Slayer + Anthrax + Alien Weaponry (03.08.2019, Stuttgart)

live 20190803 0000 Slayer 0SLAYER rufen zur “Final Tour” und die Fans folgen den Rufen. Zuerst sollte das Konzert zusammen mit ANTHRAX und den Neuseeländern ALIEN WEAPONRY auf dem Gelände des BANG YOUR HEADs stattfinden, doch schon im März wurde das Konzert in die Hanns-Martin-Schleyer-Halle (Porsche Arena) in Stuttgart verlegt. Gute Entscheidung, zunächst einmal wäre das Festivalgelände zu weiträumig gewesen, zum anderen war ich so sicher vom mich verfolgenden schlechten Wetter (Kiss (06.07.2019, Iffezheim), Steel Panther + Alestorm + Santa Cruz (11.07.2019, Saarbrücken)).

 

 

 

 

 

 

 

ALIEN WEAPONRY

Vermutlich durch Verzögerungen am Einlass verschob sich der Start der Neuseeländer um knappe 15 Minuten, was jedoch keinerlei Probleme mit sich bringt und eigentlich mehr als fair ist. So können die Noch-Newcomer aus Neuseeland ihren Thrash Metal aus vollen Rohren auf die recht gut gefüllte Halle thrashen. Und aus vollen Rohren trifft es gut, denn bevor das eigentliche Intro läuft, zuckt die ganze Halle erst einmal kurz zusammen, als das Intro scheinbar aus Versehen in extremster Lautstärke über die Boxen dröhnt. Der Fehler wird sofort erkannt und das Intro gestoppt. Zwei Schrecksekunden die alle aufwachen lassen, das Hallenlicht geht aus und es brodelt in der Menge.

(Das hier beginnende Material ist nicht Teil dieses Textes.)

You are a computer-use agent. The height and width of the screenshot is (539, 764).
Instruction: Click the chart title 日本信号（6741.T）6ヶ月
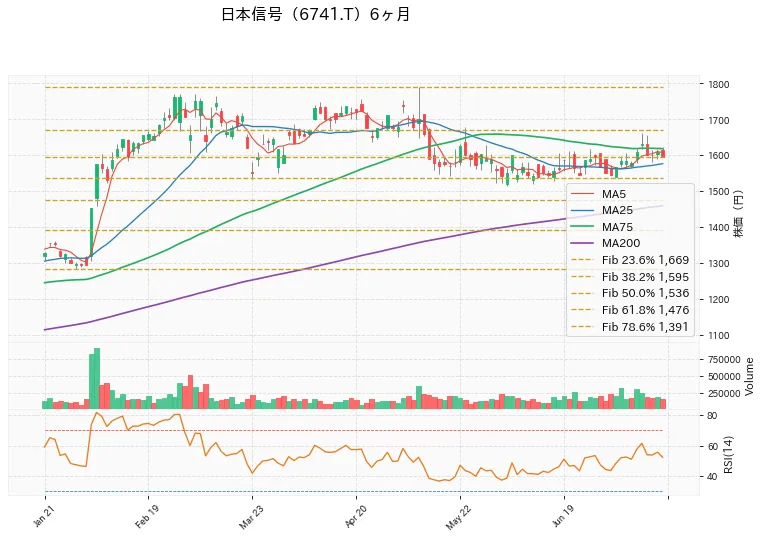316,14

Ich konnte die Band bereits im Vorprogramm der aktuellen ANTHRAX Tour bestaunen und daher wusste ich, was mich erwartet. Die zum Teil auf “Maori” gesungenen Songs haben einen ganz besonderen Flair, den man entweder hasst oder liebt. Mich persönlich erinnert es musikalisch an eine gesunde Mischung aus SEPULTURA, EKTOMORF und SOULFLY. Dabei bringen die Jungs aber noch genügend eigenen Stil mit ein, um nicht als reiner Klon durchzugehen.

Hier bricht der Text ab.